Lula deve anunciar ministros apenas em dezembro mesmo com pressão

Informação foi compartilhada com aliados em Brasília (REUTERS/Ueslei Marcelino)
Informação foi compartilhada com aliados em Brasília

(REUTERS/Ueslei Marcelino)

  • Lula só irá anunciar os nomes dos ministros em dezembro;

  • Apenas duas pastas podem fugir à decisão e terem seus líderes divulgados na próxima semana;

  • São os Ministérios do Meio Ambiente e dos Povos Originários, por conta da COP27.

O presidente eleito, Luiz Inácio Lula da Silva (PT), decidiu ignorar pressões e especulações sobre quem serão os ministros de seu governo e alertou aliados, em conversas em Brasília, que o anúncio dos nomes será feito apenas em dezembro.

A exceção pode englobar dois ministérios: o do Meio Ambiente e o dos Povos Originários. Isso porque o petista pensa em divulgar quem serão os líderes da pasta na próxima semana, durante a viagem ao Egito para a cúpula do clima (COP27). As informações são do blog do Valdo Cruz, do g1.
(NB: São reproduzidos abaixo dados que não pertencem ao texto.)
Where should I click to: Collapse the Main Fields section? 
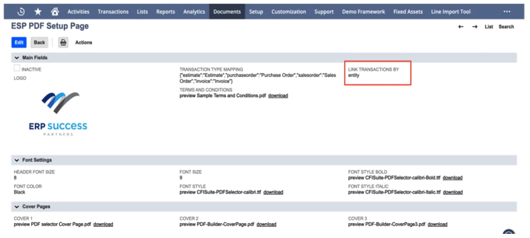coord(17,58)
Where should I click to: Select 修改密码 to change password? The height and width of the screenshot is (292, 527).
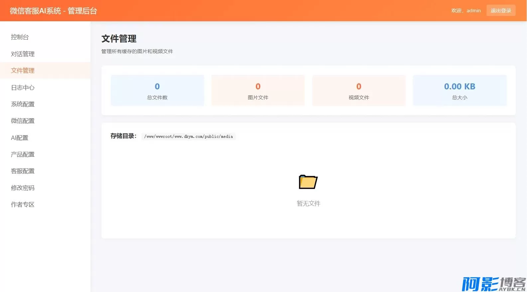[x=23, y=188]
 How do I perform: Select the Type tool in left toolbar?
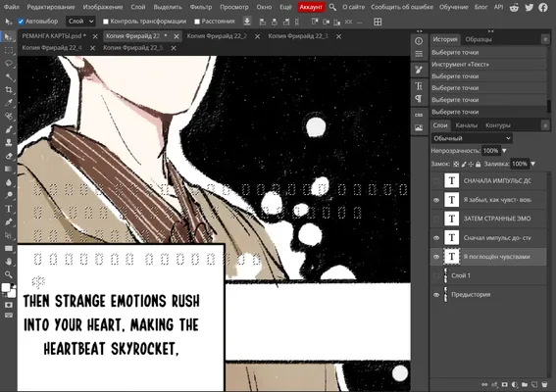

O clima de expectativa, no entanto, se mistura a uma certa insatisfação por parte de petistas, já que novos aliados reivindicam espaço no futuro ministério de Lula. O presidente eleito pode, inclusive, acabar com a tradição de entregar as pastas da Educação, Saúde e Desenvolvimento Social ao partido e escolher membros de outras siglas para comandá-las.

Ele também busca uma renovação e já afirmou que evitará nomear pessoas que trabalharam com ele no passado. A estratégia, segundo Lula, ajudará a manter a força do PT nas próximas eleições.

Como Lula garantiu não ter a pretensão de tentar a reeleição em 2026, aliados de outros partidos tentarão a sucessão do governo. Um exemplo é a senadora Simone Tebet (MDB), que deve ser ministra no governo eleito e disputar novamente a presidência na próxima eleição.

Enquanto não saem os nomes dos futuros ministros, é possível ter uma ideia de quais pastas serão mantidas e criadas por meio dos grupos temáticos da transição de governo. Seguindo essa linha, Lula vai mesmo recriar os Ministérios do Planejamento e da Indústria e Comércio.

O processo de transição está sendo comandado pelo vice-presidente eleito, Geraldo Alckmin (PSB). Nesta quinta-feira (10), Lula informou que o aliado não será cotado para um ministério.